People

ROBERT HENRY CREDÉ (1915-1996)
Robert H. Credé was born in Chicago in 1915, and grew up in Southern California. His father was a physician who worked for the Veterans Administration, primarily in the San Diego area, and he received his early education there. Robert Credé earned his undergraduate degree at Berkeley in 1937 and was elected to Phi Beta Kappa. He entered the UC Medical School and completed an extra research year in Herbert M. Evans’ lab under the direction of William Lyons. He earned the M.D. in 1941 and received the Gold Headed Cane award upon graduation. He went on to an internship at San Francisco General Hospital, but World War II interrupted his postgraduate training, and he joined the 30th General Hospital, serving for three years in England, France, and Belgium. He was awarded the bronze star for Meritorious Service.

After the war, Dr. Credé returned to UCSF as resident in medicine and quickly became chief resident. From 1947 to 1949 he was a Commonwealth Fellow in psychosomatic medicine at the University of Cincinnati, an experience that trained him in the bio-psychosocial approach to patients and patient care.
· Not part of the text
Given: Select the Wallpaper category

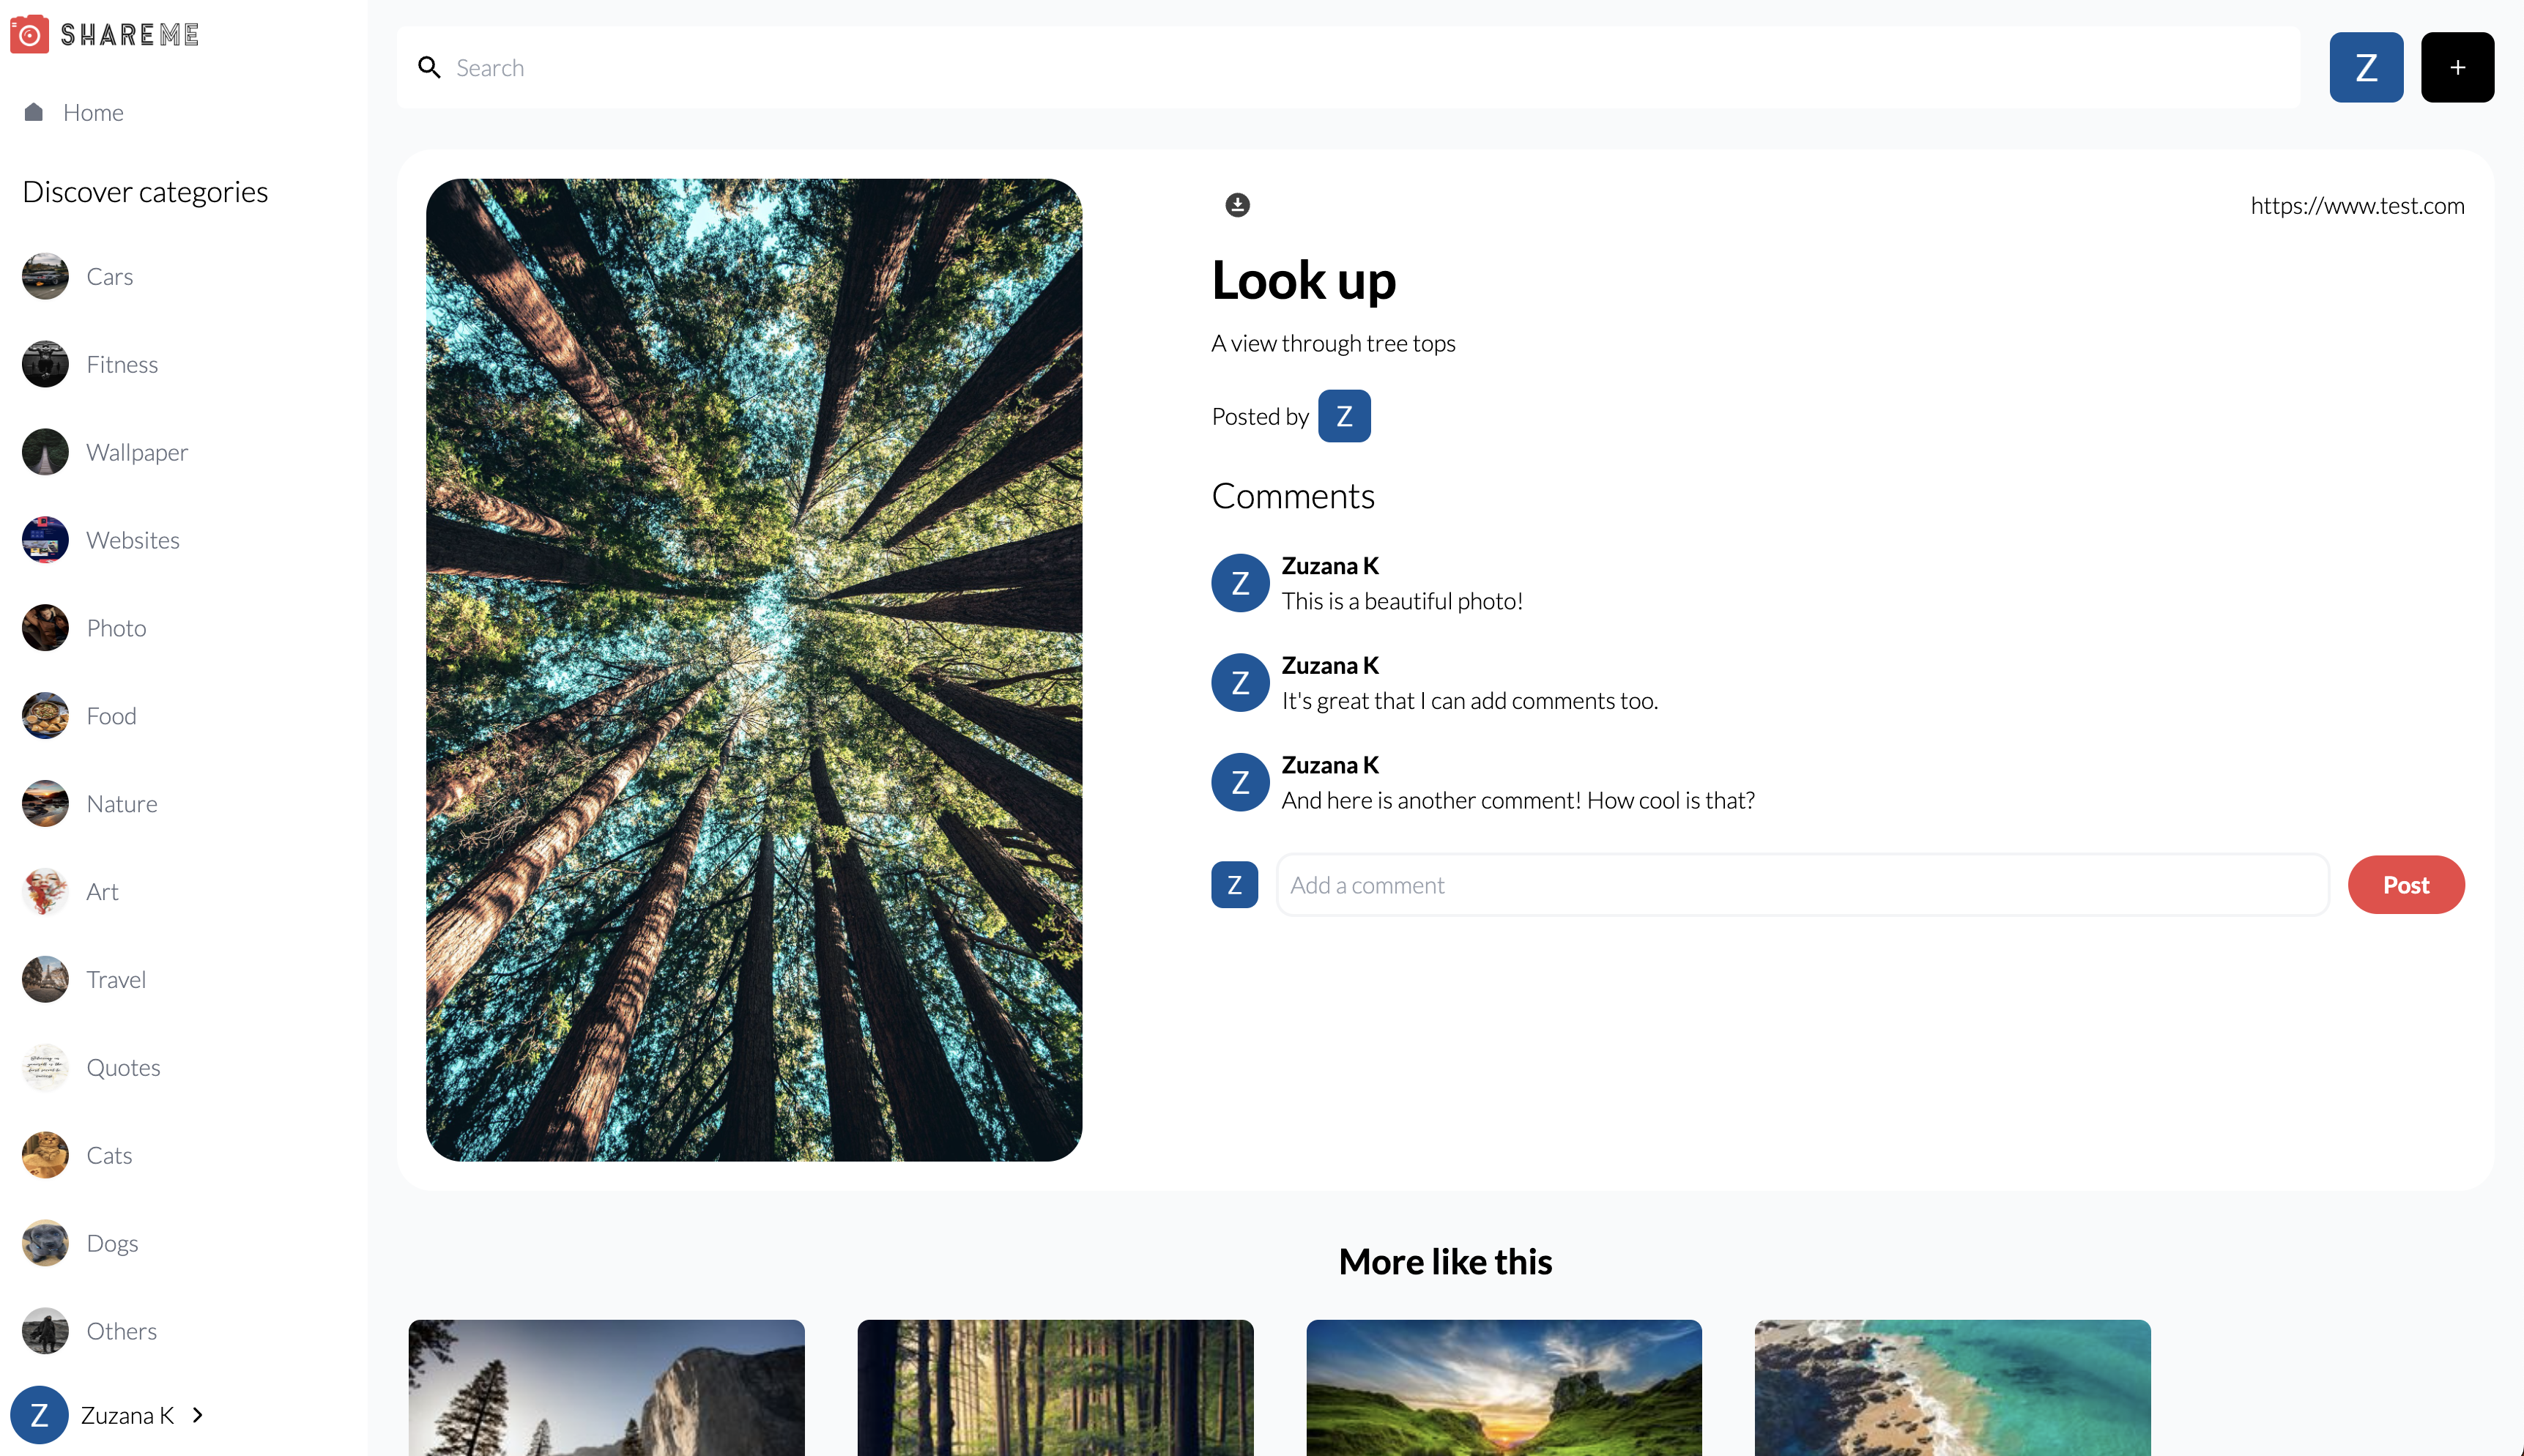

In 1949 he returned to UCSF as assistant professor in the Department of Medicine and he was quickly drawn into administrative work as assistant dean (1955-1960) and associate dean (1960-1973). He was named full professor in 1960 and became vice chair of the Department of Medicine. He served diligently on the admissions committee during these years and he was among the faculty who opened up the admissions process to students from disadvantaged backgrounds, beginning a trend that led to UCSF’s leadership role in developing affirmative action in the 1960s.

When Lloyd “Holly” Smith arrived in 1964 to chair the Department of Medicine, he recognized Credé’s leadership skills and asked him to develop an autonomous Division of Ambulatory and Community Medicine within the Department of Medicine. Robert Credé headed this division from 1965 to 1980. Throughout his administration, he produced a model of “comprehensive care” that brought an interdisciplinary approach to the patient. This view recognized emotional and socio-economic as well as biological factors in illness, and involved teamwork among nursing, pharmacy, dentistry and other medical specialties. Eventually UCSF’s primary care pathway directly involved internists and pediatricians, and became a model for the nation. Credé was particularly interested in creating graduate educational opportunities in the broader community and promoted regional family practice residency programs in Santa Rosa, Salinas, Fort Ord, and later Fresno. He was also one of the UCSF faculty who established the UCSF Area Health Education Program (AHEC) in Fresno.

By 1980 Credé’s clinical and academic programs expanded into two academic units which have gained national prominence: the Division of General Internal Medicine (in the Department of Medicine) and a new Department of Family and Community Medicine.

Recalling his career at UCSF, in 1994, Credé mused, “while I think we were developing for whatever reason, some of the best programs in primary care and comprehensive care teaching in the country, at the same time this place was becoming a world-renowned biomedical research center. Now, to me, that’s quite remarkable, to have two quite disparate activities developing almost like limbs of the same tree.”

During his long career at UCSF, Dr. Credé received several campus honors: in 1972 he was named UCSF Alumnus of the Year, and in 1984, he was President of the UCSF Alumni-Faculty Association of the School of Medicine. The multi-story Ambulatory Care Center, built in 1972 was named for him in 1994, and a lectureship is held at UCSF in his name.

Robert Credé retired in 1989 after forty years of service to UCSF. He died in 1996. His colleagues remember him fondly as “an ‘Old Blue’ [who] embodied the spirit of [the] institution… [his] greatest contribution to UCSF was his personal presence as a wise and thoughtful colleague, skillful and compassionate physician, an accessible and supportive mentor, as well as an educational innovator of great vision.”